The Map of Time
- First edition (Spanish)
- Author: Félix J. Palma
- Series: Trilogía Victoriana
- Genre: Science fiction
- Publisher: Algaida
- Publication date: 2008
- Publication place: Spain
- Published in English: 2011
- Media type: Print (Hardback)
- Pages: 720
- ISBN: 978-1451683035
- Followed by: The Map of the Sky

= The Map of Time =

2008 novel by Félix J. Palma

The Map of Time (first published in Spanish in 2008 as El mapa del tiempo and in 2011 in English translation) is a science fiction novel by Spanish writer Félix J. Palma. The novel follows three interwoven story lines. The book has been called "part mystery, part fantasy, and part historical fiction".

The book is the first part of his "Trilogía Victoriana". The second book, The Map of the Sky (featuring H. G. Wells's The War of the Worlds), was released in late 2012. The third, The Map of Chaos, was released in Spanish on October 16, 2014, and in English translation on June 30, 2015.

== Development ==
Palma said of the development that the story could not be written from a single point of view nor by a narrator who followed only one character. It required an omnipresent narrator who could tell all of the stories together.

==Plot==

The story follows three interwoven plots:

- The story of Andrew Harrington, a man who fell desperately in love with "Marie Jeanette Kelly" (or "Mary Kelly"), one of the victims of Jack The Ripper. Harrington falls into a deep depression after discovering Kelly's body, and turns to alcohol and eventually opium to cope with the grief. He eventually decides to commit suicide, but is interrupted by his cousin Charles, who begs him to come with him to meet a man who claims he can travel in time.

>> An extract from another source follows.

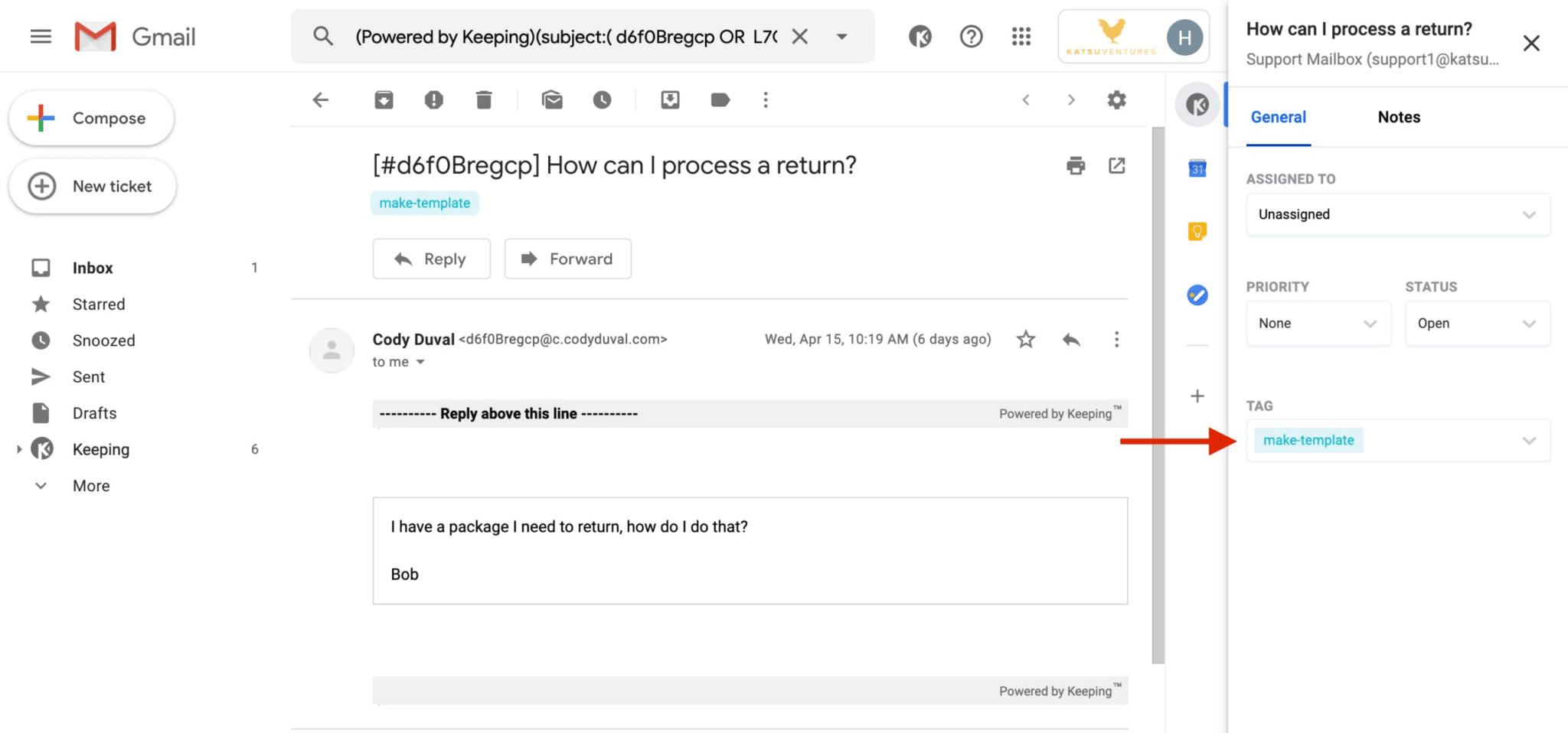Delete the email using the trash icon
This screenshot has width=1568, height=733.
click(483, 100)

- The story of Claire Haggerty, a "New Woman" and feminist who is deeply unhappy with her life. She is supposed to choose a husband, but most of her suitors are only interested in her finances or in the continuation of their family line. Haggerty stumbles upon "Murray's Time Travel", and meets Captain Derek Shackleton, the man who leads the human race in the battle against the machines in the year 2000.

- The final section of the story focuses on HG Wells himself, as he tries to discern if the fourth dimension is actually something that can be broken through, or if it is just a storytelling mechanism (like in the stories he writes). He discovers the "Map Of Time" in a house in London (that is reputedly haunted), he discovers that time is not a plaything – and his actions could have serious repercussions.

== Reception ==
The Map of Time won the 2008 Ateneo de Sevilla XL Prize, and was mostly well received.

AVClub.com said the book is "packed with flowery language, and it features a playful narrator who's concerned with keeping the reader's attention as he bounces from character to character." The Washington Post praised the book but remarked, "Fans of serious science fiction may find the story too metafictional. (Others may object that it’s clogged with too many adjectives.)" The Los Angeles Review of Books said that a passage in the book (during which H. G. Wells criticizes some writing) is similar to problems with Palma's writing, "inevitably produc[ing] boredom in the reader, or if not, then a profound aversion to what he is reading", but also stated, "Palma demonstrates a real skill at storytelling, especially character development and narrative suspense."